• [TASK ITEM]: The answer must be every line of the records below that holds the word "modified".
=======
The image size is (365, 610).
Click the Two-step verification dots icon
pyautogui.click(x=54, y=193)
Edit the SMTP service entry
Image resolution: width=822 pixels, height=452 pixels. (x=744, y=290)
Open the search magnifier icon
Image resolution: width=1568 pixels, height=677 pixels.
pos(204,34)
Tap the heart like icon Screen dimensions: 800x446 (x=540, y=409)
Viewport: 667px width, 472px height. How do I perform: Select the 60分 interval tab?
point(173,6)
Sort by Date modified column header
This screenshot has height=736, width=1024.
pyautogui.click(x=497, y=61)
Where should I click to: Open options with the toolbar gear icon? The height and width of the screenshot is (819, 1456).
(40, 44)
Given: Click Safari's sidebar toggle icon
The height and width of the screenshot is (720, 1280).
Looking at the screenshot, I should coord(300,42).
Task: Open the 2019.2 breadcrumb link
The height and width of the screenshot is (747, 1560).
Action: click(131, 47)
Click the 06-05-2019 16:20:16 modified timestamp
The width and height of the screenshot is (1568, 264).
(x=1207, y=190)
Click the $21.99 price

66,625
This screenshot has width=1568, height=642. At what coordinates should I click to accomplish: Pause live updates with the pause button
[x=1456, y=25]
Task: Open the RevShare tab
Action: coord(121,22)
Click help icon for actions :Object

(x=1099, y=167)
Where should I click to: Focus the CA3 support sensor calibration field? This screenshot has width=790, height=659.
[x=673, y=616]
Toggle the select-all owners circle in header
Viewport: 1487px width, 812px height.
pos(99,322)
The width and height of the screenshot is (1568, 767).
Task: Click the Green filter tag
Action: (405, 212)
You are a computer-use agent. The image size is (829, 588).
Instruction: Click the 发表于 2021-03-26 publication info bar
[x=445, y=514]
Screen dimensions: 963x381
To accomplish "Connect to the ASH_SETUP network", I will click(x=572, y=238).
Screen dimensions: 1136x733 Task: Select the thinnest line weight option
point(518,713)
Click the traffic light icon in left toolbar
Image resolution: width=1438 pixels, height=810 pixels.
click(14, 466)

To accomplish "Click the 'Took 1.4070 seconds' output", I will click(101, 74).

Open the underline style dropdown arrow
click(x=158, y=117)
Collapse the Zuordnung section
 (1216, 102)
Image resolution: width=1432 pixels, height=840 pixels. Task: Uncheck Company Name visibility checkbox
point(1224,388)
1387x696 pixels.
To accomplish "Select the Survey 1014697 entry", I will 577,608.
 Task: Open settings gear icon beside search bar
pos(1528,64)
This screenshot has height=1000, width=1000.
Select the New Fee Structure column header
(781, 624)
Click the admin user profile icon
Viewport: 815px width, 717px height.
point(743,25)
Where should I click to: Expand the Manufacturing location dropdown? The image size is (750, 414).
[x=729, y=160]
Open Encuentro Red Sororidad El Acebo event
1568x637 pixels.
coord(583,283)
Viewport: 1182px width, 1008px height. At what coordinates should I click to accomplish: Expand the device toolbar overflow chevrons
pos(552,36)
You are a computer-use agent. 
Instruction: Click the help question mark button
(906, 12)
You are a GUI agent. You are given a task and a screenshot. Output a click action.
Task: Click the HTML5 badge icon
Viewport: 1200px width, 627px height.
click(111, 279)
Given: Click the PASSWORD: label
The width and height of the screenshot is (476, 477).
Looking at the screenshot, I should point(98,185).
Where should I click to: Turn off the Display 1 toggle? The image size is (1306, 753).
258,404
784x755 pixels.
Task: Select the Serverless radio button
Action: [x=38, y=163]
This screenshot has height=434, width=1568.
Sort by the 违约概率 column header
=======
• [WRITTEN RESPONSE]:
Sort by Date modified column header
Click the 06-05-2019 16:20:16 modified timestamp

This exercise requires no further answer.